Hendrik Bessimbinder has produced some of my favorite stock market research.
Bessimbinder found that four out of seven U.S. stocks have underperformed cash (one-month Treasury bills) since 1926, and the overall stock market wealth growth over that period came from just 4% of companies.
In the long run, the stock market follows a power law.
Of course, some stocks will perform well in the short term, but Bessimbinder’s research highlights the benefits of diversifying your investments to generate big gains over the long term.

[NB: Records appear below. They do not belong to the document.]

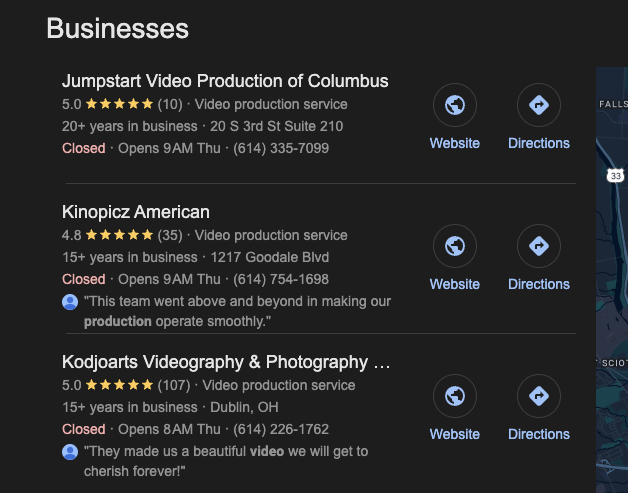Click the map preview panel

click(612, 300)
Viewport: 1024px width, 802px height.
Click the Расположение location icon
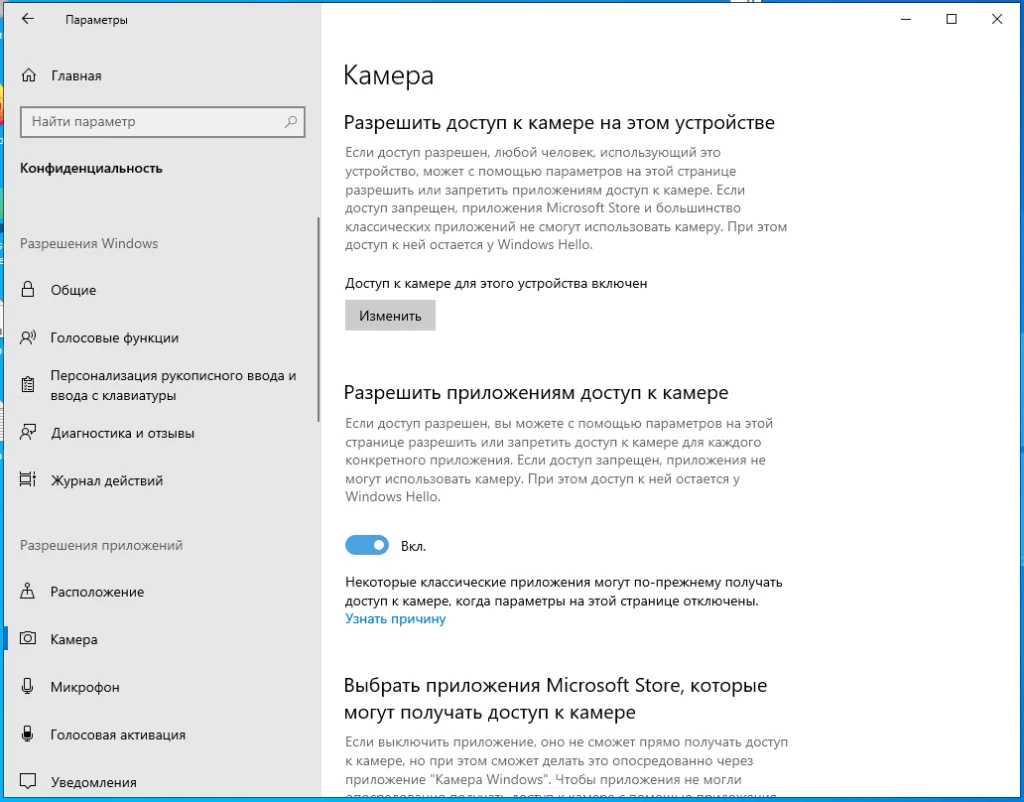29,592
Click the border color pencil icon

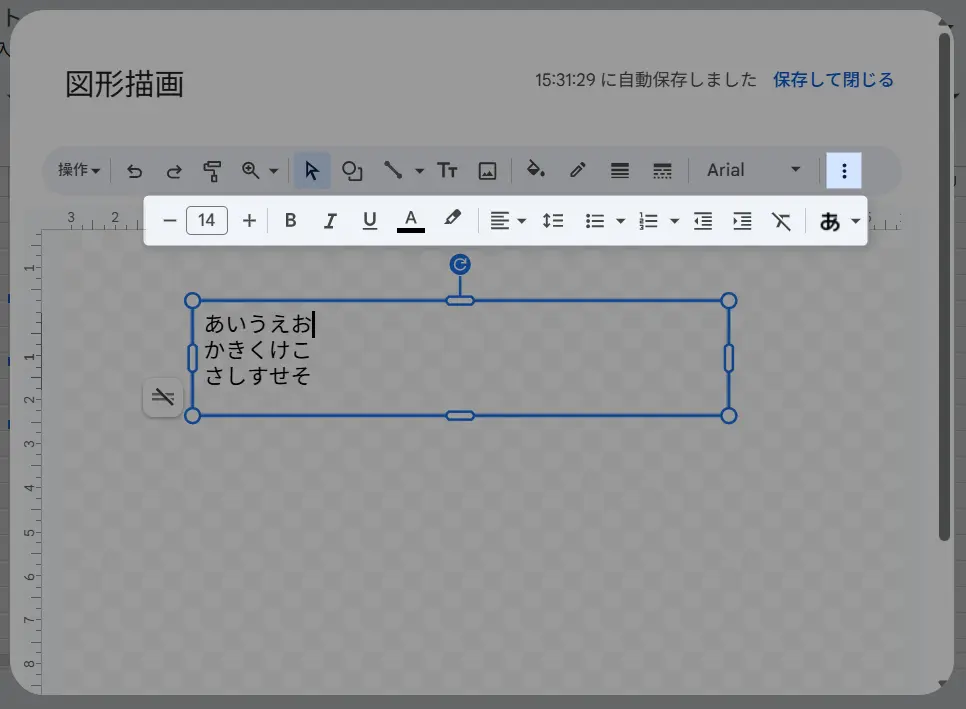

In a newly published research paper, Bessimbinder takes a more detailed look at the individual stocks that recorded the biggest gains in market history.
The statistic that stood out to me most in this study was this:
Going back to 1926, the average cumulative return is nearly 23,000%, a truly staggering figure. However, the average stock cumulative return during that time was -7.4%.
That’s a massive spread.
Remember, the median is simply the middle number of the group, meaning that more than half of all stocks have experienced negative returns.
The fact that the average return is so high reinforces Bessim Binder’s earlier work on *jargon alert* positive bias in the stock market, which indicates that the best-performing stocks experience outsized returns relative to the rest of the market.
Most stocks are no good in the long run, but the ones that make the most money more than make up for the losses.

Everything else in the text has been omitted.